Chayefsky’s Altered States: A New Direction for Science Fiction/Paranormal

altered states

 

rating 4 of 5 stars
bookshelves read

status Read from October 12 to November 05, 2015, read count: 1
format Paperback (edit)
updates view all 4 status updates
review I recently polled various groups on Google+, asking if they had read this Altered States, seen the film, both, or neither. The majority had seen the film, but ignored the book–as I had.

As a psychologist who tried sensory deprivation tank and LSD, I was anxious to discover what more, if anything, Chayefsky could have written about the then new approach to consciousness research.

I was even more motivated after learning of the dispute between Paddy Chayefsky and Ken Russell in filming that led Chayefsky to identify himself as screenwriter Sydney Aaron.

I thoroughly enjoyed the book. It mirrored the film in many ways and, as it happens, the imagery of the film helped make the reading even more involving.

It is the story–or obsession–of Dr. Edward (Eddie) Jessup and his longing to search for and find the absolute reality of one’s being.

Chayefsky’s intensive research is obvious. There are many references to neuroanatomy, chemistry, and anthropology that could be sticking points for the lay reader. But the overall intensity wavered only slightly and I felt an urgency to push through the book.

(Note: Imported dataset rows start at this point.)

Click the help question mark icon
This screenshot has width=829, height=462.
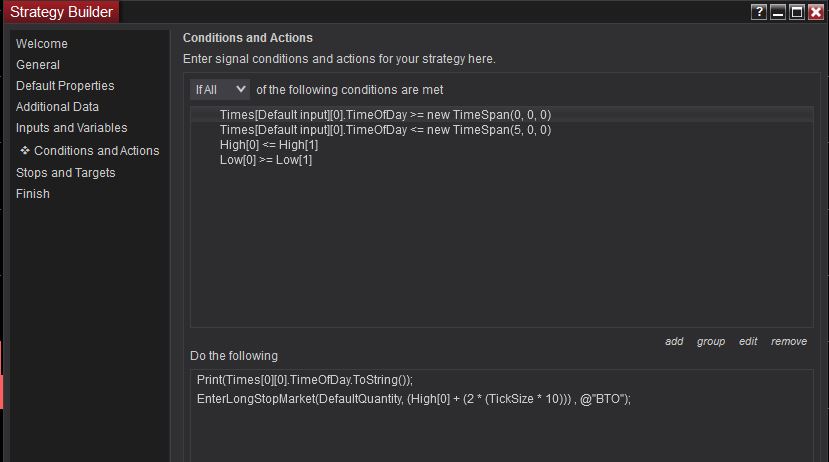click(760, 12)
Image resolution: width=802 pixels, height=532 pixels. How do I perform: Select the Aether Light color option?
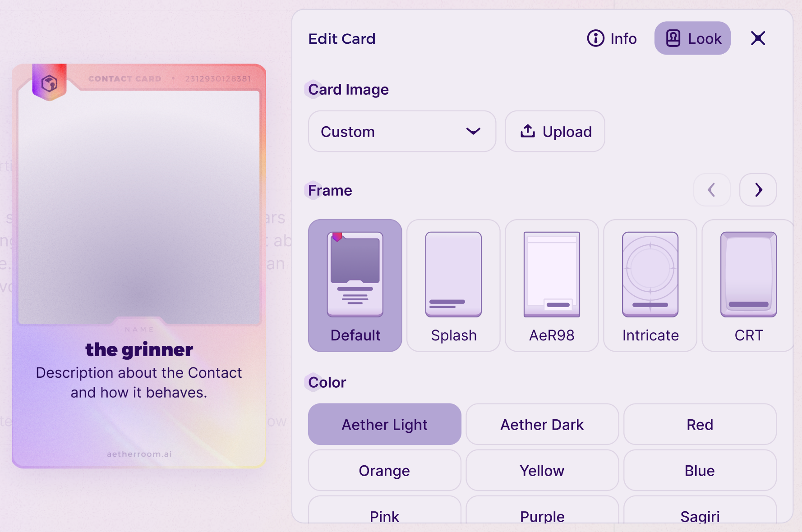coord(384,424)
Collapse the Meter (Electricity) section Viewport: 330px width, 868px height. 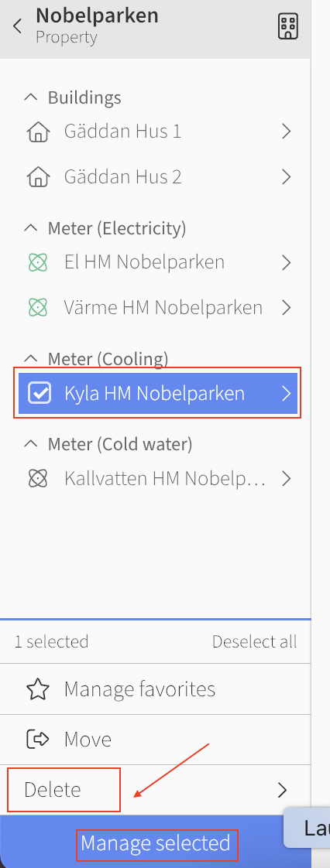[31, 227]
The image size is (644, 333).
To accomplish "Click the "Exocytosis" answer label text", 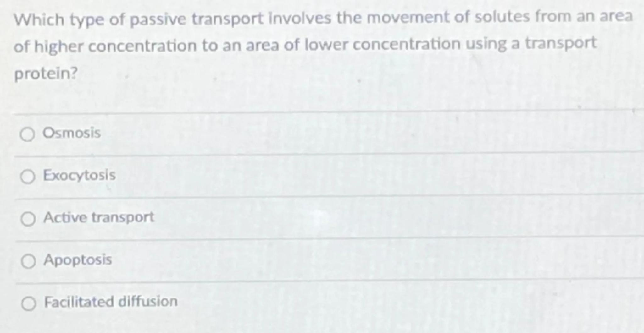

There are negatives, of course. Jessup would not have been able to communicate from the tank in a profoundly altered state–or his words would have been jumbled, his concepts fragmented. It also led to an overly simplistic and romanticized ending, one limited by Chayefsky’s experiences and learning as applied to human consciousness.

Overall, however, Altered States is an underestimated and undervalued novel. Chayefsky’s first novel is groundbreaking. It pushes beyond science fiction and takes the reader on a daring and heart-pounding tour of Eddie Jessup’s inner universe–although it is overly circumscribed and void of meaning. It is a meeting of science, science-fiction and, contradicting Gene Roddenberry’s words, in Chayefsky’s courageous venture into a new genre, the final frontier of human consciousness.